■ MATERIAL TO PROCESS ■

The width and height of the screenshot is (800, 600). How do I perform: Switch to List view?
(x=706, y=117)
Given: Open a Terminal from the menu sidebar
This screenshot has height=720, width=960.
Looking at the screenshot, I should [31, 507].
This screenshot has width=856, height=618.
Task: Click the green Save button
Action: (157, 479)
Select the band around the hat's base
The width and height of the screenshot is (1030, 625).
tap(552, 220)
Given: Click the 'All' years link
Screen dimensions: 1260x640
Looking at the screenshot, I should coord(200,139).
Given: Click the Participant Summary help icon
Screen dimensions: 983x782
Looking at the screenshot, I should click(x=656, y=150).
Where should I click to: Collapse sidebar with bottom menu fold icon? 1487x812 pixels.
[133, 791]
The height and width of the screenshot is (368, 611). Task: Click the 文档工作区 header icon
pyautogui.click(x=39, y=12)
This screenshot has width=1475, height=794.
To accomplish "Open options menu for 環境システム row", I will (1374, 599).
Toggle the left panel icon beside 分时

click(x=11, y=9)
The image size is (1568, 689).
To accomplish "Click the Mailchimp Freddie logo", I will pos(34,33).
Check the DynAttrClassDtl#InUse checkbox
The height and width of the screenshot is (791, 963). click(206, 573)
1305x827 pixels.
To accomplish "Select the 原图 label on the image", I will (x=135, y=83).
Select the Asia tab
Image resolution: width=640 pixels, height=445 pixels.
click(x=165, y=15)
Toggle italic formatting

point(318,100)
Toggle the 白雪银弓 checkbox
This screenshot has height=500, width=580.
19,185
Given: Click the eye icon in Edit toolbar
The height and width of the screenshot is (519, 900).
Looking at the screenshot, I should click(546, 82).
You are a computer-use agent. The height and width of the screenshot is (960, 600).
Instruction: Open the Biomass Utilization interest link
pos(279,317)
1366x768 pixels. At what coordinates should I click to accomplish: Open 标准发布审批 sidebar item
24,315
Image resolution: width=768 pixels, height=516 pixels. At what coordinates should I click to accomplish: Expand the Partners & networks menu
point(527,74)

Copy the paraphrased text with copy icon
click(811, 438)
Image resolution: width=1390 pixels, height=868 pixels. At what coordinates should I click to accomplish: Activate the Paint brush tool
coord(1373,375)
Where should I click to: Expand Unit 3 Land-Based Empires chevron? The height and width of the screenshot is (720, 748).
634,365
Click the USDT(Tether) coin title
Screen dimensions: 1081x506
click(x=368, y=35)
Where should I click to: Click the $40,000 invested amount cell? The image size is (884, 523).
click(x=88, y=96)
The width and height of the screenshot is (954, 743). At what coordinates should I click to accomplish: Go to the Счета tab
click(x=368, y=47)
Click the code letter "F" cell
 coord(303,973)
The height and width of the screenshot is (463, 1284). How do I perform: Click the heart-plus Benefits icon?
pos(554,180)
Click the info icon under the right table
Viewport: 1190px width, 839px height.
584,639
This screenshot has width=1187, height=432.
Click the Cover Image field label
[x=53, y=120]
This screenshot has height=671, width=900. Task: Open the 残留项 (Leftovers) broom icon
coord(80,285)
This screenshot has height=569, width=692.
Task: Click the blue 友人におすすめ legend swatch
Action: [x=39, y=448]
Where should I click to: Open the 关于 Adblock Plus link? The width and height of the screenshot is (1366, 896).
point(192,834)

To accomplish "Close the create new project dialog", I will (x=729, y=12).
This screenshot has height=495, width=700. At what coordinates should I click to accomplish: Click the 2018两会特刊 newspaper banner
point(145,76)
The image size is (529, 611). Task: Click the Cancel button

■ EXERCISE ■
Wherever the word "Given" appears in the listing, copy the line that holds it.

■ SOLUTION TO THIS PROBLEM ■
Given: Open a Terminal from the menu sidebar
Given: Click the 'All' years link
Given: Click the Participant Summary help icon
Given: Click the eye icon in Edit toolbar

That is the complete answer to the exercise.